Since the copy must hold text only, transcribe the data below exactly and omit the images.

━━━━━━━━

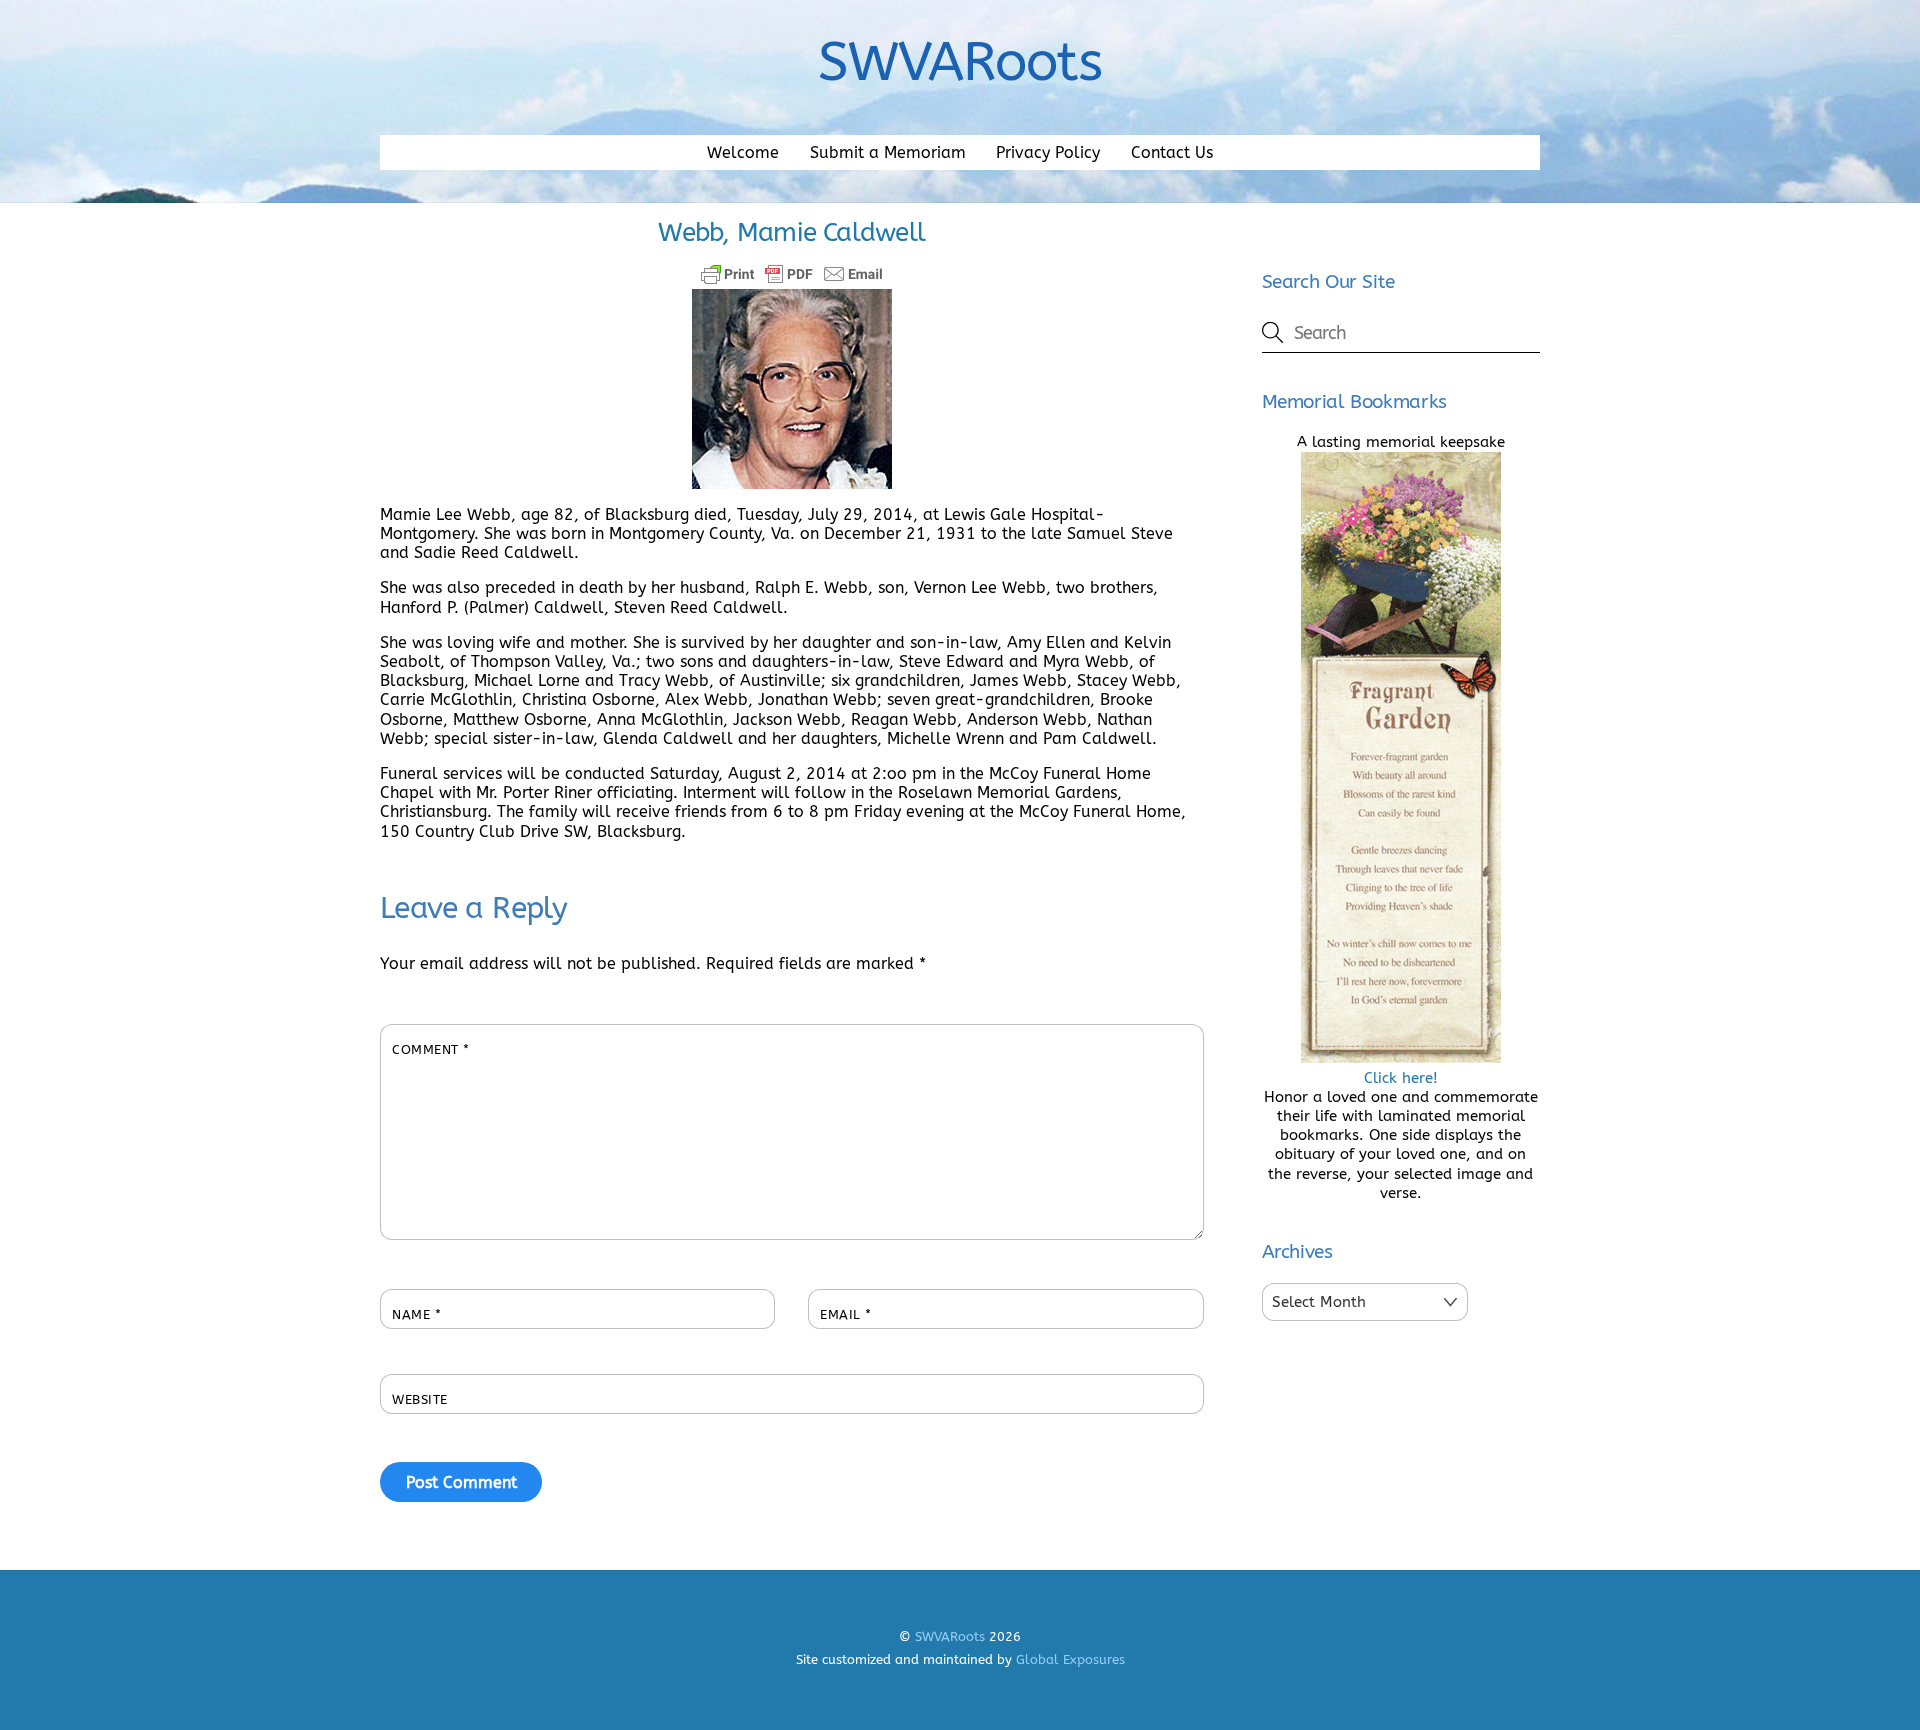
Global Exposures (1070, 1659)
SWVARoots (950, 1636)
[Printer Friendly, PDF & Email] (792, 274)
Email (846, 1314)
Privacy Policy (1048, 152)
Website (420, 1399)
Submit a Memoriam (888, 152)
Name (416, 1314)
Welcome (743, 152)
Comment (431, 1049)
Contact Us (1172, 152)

━━━━━━━━

◆ ANSWER SPACE
Global Exposures (1070, 1659)
SWVARoots (950, 1636)
[Printer Friendly, PDF & Email] (792, 274)
Email (846, 1314)
Privacy Policy (1048, 152)
Website (420, 1399)
Submit a Memoriam (888, 152)
Name (416, 1314)
Welcome (743, 152)
Comment (431, 1049)
Contact Us (1172, 152)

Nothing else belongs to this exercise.